Pour toutes ces raisons, un employeur peut être tenté de restreindre, voire sanctionner, l'usage d'internet à des fins personnelles pendant le temps de travail.
💡 Bon à savoir : si votre structure collecte des données à caractère personnel auprès de ses clients ou de ses salariés, vous êtes concerné par le Règlement Général sur la Protection des Données (RGPD).
Utiliser internet à des fins personnelles au travail peut-il justifier une sanction disciplinaire ?
Principe : une utilisation raisonnable d'internet à des fins personnelles
Une utilisation personnelle de ces outils est tolérée si elle reste raisonnable et n’affecte pas la sécurité des réseaux ou la productivité."
CNIL (2)
En droit du travail, la durée du travail effectif est le temps pendant lequel le salarié est à la disposition de l'employeur et se conforme à ses directives. Durant ce temps, il ne peut vaquer librement à ses occupations personnelles (3).
En conséquence, et comme le rappelle la Commission nationale de l'informatique et des libertés (CNIL), un salarié peut utiliser internet à des fins personnelles, mais cet usage doit rester raisonnable. Cela signifie qu'il ne doit pas compromettre la sécurité de l'entreprise, ni impacter déraisonnablement le travail qu'il doit effectuer et pour lequel il a été recruté.
Les abus, quant à eux, entrent dans le cadre du pouvoir disciplinaire de l'employeur.
Le salarié qui consulte internet à des fins personnelles peut-il faire l'objet d'un avertissement ?
Il convient toujours de choisir une sanction proportionnée à la gravité de la faute (4).
Si les faits commis ne requièrent pas de sanctionner le salarié, mais que l'employeur souhaite malgré tout lui enjoindre de rectifier son comportement, il peut en premier lieu lui adresser un rappel à l'ordre.
En revanche, si les faits sont propices à une sanction disciplinaire mais ne rendent pas impossible le maintien du salarié dans l'entreprise, l'employeur peut envisager une sanctions dite légère (ou mineure), telle qu'un avertissement.
Si les faits sont plus graves, des sanctions plus lourdes, c'est-à-dire ayant un effet sur le contrat de travail, peuvent être prononcées.

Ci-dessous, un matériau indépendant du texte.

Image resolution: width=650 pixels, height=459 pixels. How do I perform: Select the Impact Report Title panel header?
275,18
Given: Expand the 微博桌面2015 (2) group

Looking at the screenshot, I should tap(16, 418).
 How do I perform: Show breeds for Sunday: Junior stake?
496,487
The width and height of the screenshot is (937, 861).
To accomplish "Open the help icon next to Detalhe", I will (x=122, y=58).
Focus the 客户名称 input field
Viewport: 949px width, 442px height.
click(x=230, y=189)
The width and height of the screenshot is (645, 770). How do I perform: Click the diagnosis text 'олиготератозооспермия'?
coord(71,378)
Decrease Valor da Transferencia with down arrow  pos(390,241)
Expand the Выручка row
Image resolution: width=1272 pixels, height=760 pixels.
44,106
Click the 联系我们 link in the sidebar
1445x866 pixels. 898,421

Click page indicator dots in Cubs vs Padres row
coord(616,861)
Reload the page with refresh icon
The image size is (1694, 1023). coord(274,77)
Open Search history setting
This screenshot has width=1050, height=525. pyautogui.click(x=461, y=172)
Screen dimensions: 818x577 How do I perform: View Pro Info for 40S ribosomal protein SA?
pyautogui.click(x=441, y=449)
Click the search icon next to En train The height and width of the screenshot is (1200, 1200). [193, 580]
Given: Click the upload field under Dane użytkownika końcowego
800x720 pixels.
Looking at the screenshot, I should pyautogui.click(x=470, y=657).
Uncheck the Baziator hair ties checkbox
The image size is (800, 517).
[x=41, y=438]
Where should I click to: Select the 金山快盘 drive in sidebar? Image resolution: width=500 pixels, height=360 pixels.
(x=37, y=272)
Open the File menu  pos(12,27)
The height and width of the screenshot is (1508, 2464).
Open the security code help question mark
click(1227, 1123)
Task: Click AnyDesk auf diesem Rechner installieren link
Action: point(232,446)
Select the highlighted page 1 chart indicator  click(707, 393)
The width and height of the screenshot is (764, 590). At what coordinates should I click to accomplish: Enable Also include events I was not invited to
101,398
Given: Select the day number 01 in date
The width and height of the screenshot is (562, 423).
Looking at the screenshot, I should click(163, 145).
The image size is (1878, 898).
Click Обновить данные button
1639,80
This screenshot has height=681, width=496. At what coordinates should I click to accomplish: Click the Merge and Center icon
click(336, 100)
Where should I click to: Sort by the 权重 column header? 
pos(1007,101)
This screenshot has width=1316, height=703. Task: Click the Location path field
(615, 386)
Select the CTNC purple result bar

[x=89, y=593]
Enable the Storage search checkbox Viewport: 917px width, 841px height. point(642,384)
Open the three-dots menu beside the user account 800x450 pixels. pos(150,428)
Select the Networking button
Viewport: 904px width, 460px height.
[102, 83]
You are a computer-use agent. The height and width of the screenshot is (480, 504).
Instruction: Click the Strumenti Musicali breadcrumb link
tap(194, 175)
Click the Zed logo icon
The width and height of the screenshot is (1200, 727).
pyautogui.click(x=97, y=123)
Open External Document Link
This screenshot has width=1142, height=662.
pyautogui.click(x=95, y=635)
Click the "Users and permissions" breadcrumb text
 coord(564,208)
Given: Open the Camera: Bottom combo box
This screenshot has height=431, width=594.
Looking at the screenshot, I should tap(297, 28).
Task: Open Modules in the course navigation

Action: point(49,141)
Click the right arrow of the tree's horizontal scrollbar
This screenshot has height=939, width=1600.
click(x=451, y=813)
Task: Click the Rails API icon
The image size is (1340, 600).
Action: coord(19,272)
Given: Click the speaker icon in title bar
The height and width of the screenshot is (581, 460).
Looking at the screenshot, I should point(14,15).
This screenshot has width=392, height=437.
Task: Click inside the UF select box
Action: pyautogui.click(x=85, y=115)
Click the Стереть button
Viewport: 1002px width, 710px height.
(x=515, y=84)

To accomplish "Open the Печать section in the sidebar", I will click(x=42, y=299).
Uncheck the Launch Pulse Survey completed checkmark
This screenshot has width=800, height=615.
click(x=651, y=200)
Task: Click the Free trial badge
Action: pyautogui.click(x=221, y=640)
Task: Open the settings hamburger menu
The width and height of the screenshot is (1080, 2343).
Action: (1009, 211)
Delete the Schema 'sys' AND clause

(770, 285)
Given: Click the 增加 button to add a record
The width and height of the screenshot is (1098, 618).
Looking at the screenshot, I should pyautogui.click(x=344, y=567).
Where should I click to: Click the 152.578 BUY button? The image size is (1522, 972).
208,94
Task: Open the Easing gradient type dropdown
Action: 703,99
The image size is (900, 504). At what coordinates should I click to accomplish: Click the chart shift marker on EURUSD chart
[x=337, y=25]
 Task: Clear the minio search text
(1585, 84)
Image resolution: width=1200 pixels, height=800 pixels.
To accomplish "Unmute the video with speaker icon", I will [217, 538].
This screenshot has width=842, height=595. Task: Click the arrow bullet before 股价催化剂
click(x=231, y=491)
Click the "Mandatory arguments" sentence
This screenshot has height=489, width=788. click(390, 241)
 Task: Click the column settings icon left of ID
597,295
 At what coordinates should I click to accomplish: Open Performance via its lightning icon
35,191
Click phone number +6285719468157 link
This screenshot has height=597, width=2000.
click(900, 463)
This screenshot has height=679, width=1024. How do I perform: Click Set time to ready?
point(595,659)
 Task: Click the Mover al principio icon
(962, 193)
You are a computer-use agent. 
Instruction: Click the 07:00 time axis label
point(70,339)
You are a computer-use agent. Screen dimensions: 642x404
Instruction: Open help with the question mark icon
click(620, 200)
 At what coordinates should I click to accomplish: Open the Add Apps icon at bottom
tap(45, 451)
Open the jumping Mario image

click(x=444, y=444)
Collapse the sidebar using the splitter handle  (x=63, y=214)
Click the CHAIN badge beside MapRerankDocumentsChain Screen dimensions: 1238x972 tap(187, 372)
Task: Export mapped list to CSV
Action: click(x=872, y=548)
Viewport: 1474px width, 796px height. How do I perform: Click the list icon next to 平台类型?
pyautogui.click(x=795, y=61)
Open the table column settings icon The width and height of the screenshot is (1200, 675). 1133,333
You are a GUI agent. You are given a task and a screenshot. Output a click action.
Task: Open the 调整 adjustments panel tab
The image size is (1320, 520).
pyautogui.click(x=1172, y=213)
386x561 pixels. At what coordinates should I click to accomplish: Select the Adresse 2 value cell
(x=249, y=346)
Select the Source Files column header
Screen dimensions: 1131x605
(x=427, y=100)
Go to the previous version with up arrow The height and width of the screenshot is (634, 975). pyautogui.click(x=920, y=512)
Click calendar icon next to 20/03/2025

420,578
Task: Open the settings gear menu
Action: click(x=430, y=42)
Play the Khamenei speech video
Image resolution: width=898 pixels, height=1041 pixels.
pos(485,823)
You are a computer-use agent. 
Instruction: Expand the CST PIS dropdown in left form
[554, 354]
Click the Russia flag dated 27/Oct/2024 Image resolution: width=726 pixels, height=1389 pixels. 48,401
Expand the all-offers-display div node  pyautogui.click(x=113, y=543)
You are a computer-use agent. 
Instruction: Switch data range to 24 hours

Cela peut être, par exemple, une mise à pied disciplinaire, selon l'impact que le comportement du salarié a eu sur l'image, la sécurité et la poursuite de l'activité de l'entreprise.
Enfin, dans les cas les plus graves, le salarié peut faire l'objet d'un licenciement.
Le salarié qui consulte internet à des fins personnelles peut-il faire l'objet d'un licenciement pour faute grave ?
La possibilité de licencier le salarié pour faute grave
Constitue une faute grave justifiant le licenciement, la connexion sur des sites non-professionnels durant le temps de travail pendant une durée excessive."
Cass. Soc, 26 février 2013, n°11-27372
En fonction de la gravité des faits, les achats en ligne et autres consultations personnelles sur le temps de travail peuvent justifier de l'impossibilité de poursuivre le contrat de travail.
Les outils de l'entreprise sont présumés être utilisés à des fins professionnelles. Une mise à profit personnelle déraisonnable est nécessairement susceptible de faire l'objet d'une sanction.
Si la faute graves est caractérisée, le licenciement pour faute grave est donc envisageable.
Finalement, en pratique, le fait pour un salarié d'aller sur internet pendant ses heures de travail peut justifier la rupture de son contrat de travail s'ils ont été réalisés de manière abusive et qu'il en résulte un préjudice pour l'entreprise (les réseaux ou la productivité s'en trouvent affectés).
🔍 À lire aussi : Quels sont les différents types de fautes professionnelles ? Tableau récapitulatif
Exemples de fautes graves dans l'utilisation d'internet à des fins personnelles au travail
Si l'accès à internet est un outil indispensable pour de nombreux postes, il peut aussi être source de nombreux abus.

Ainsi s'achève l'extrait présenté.